A quick cigarette break by Business Week employee Nicholas White turned into a nightmare when his elevator stopped dead in its shaft and trapped him there for a crazy 41 hours—all of it caught on a security camera. It seems like all of the technological developments in elevator design, from Archimedes through Otis' security brake to modern 60-kph cars couldn't help him: even the alarm system didn't work properly. Though it happened a while ago, over at the New Yorker they're running a time-lapsed video of the security footage, and it will send chills down your spine, let me tell you.
White got into elevator car 30 to return to his office in the McGraw-Hill building on Sixth Avenue in New York. It was an express elevator, designed for traffic efficiency, with no stops below the 30th floor, and it jammed around the 13th late on a Friday night. He tried the intercom, sounded the alarm, tried to prize the doors apart and use the escape hatch (you're thinking about Speed now, aren't you?) but to no avail.
Faced with a blind wall behind the doors, no answer to the alarm or shouting and a locked hatch, he got desperate then depressed.

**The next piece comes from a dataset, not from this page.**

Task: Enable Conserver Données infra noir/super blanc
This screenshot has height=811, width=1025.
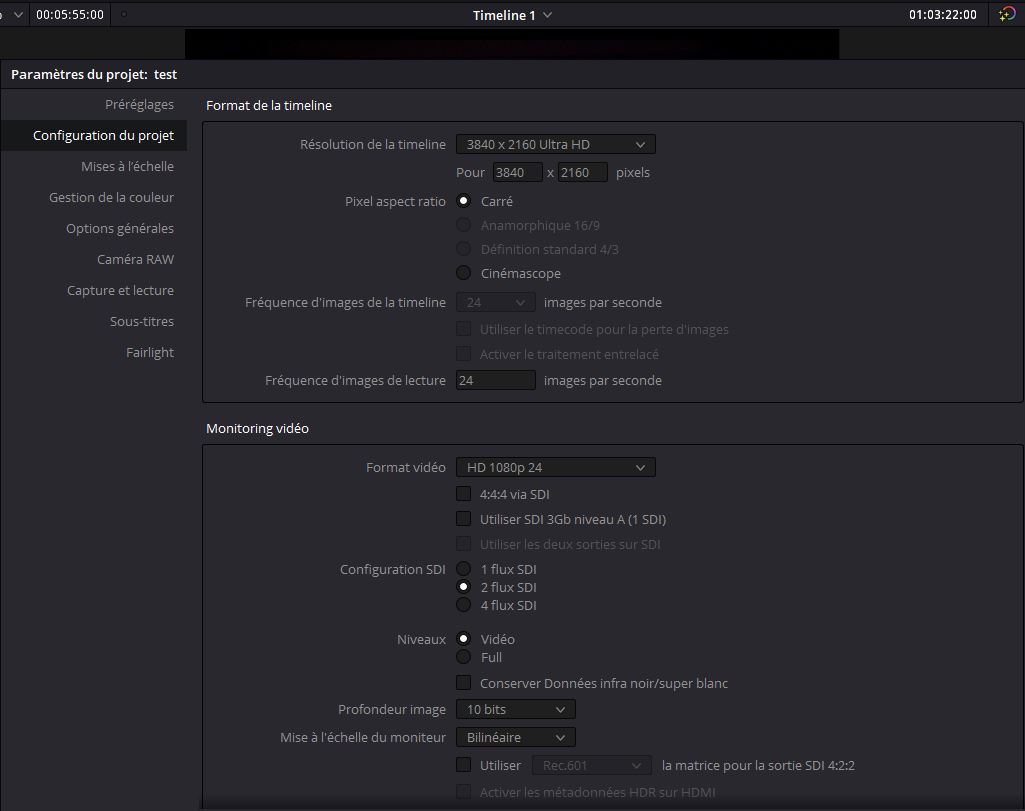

He smoked the rest of his cigs, and worried about dehydration. Of course, with all the modern safety features like multiple hoist-ropes and speed brakes he wasn't going to plummet to his death. He was just stuck in a box barely big enough to lie down in. Rescue finally came 41 hours later, and no one knows why the jam happened.
After getting out, White never returned to another day of work. He filed lawsuits, settled for barely 6 figures, and lost his job, savings and apartment. Some would say the event ruined his life, to no fault of his own. He stepped in the elevator a man, and left on a trajectory towards shambles.
Eight different security guards failed to spot him on the camera. Wonder what would happen in a similar situation in the Burj Dubai with it's 46 separate elevators: two being double-deckers that will go the whole 156 floors? Probably a quicker rescue, we suspect.